The school has great facilities and employs a full-time snake catcher. Yesterday he caught a seven foot long cobra just out front of the admin building. Several staff members ran to his aid as he held the snake by the tail and warded off its coiling stabs with a short stick. He trapped its erratic movements before seizing its head while the body thrashed in opposition. A guard appeared with a fabric bag (apparently designed for the occasion) and our hero nonchalantly held the snake aloft while it bounded against his arm and shoulder. He popped it into the bag as though he were Santa delivering a sweet into a stocking, then carried it about, smiling while we marvelled at its contents. The school employs a great number of people to fulfil its many requirements.

Way back in January I was employed as an English teacher. When I arrived at the school on Monday morning I was introduced as the Drama teacher. This created some confusion. I will be teaching some English. But I am the new Drama teacher. Which spins me out a little.

Any of you who have followed my blog will know that I was, as a writer, at my most industrious when last I was travelling. I continued to write after I got back to Melbourne, but the spark had gone out of my pen - I had stopped journalling, and the occasions for publishing were separated by greater intervals. It was the desire to rediscover this spark that sat behind my decision to move overseas.
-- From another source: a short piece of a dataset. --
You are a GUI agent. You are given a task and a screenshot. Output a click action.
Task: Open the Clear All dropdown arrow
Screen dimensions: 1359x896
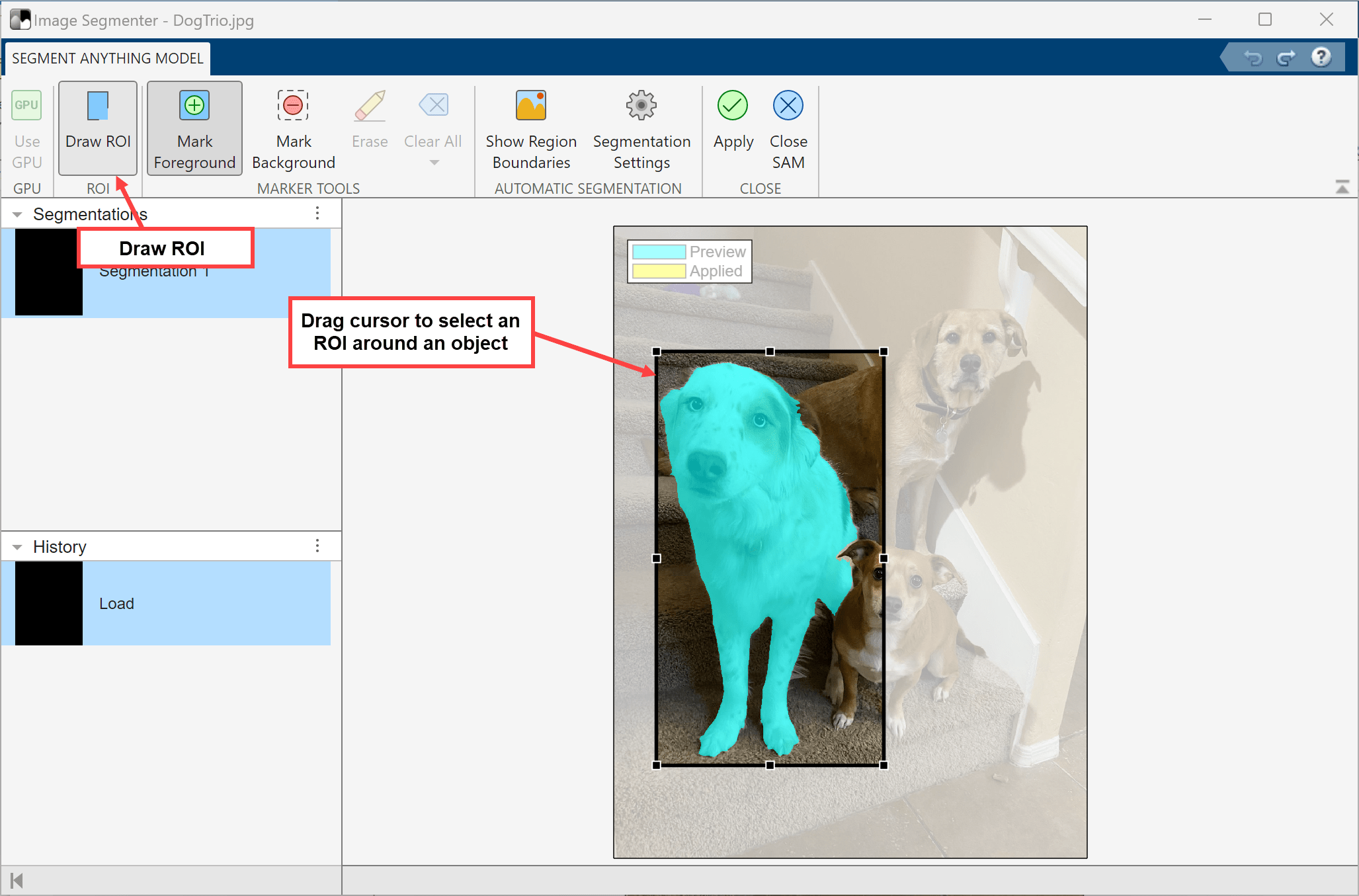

I believed that working with motivated students in a foreign land might create the necessary context for reigniting that creative fire. But the subtle difference between being an English teacher and a Drama teacher makes me wonder if it might be a different set of coals that receive the stoking. I haven't written a scrap in my journal yet - and this first blog entry comes five days after my arrival - which might not sound unreasonable, but I had expected to be wilfully blogging by day two at the very latest. Perhaps it is because my arrival has been so carefully planned and catered for - I have yet to find the deep end. Perhaps it will be as simple as taking away a few ingredients, or adding a few. Or maybe a different skill set will need to be cultivated. I have only been here a few days. It has been an extremely busy few days. And it is way too soon to know.

From amid the whirling winds of Bangalore, thank you for reading.

Wednesday, July 11, 2012

dream

A cocoon left on a table special made new born cots and spinal correction beds. Weightless sinking into fire the corpse left beneath a bridge in late winter. I stand expectant as the military sky thunders all and quaking.

One wing strums and then another. Transparent and web formed glistening wet halogens. Struggling like a larvae

Waking.

Waking found a man not sure were it dreamt of being a butterfly? Were it now a butterfly dreaming of a man?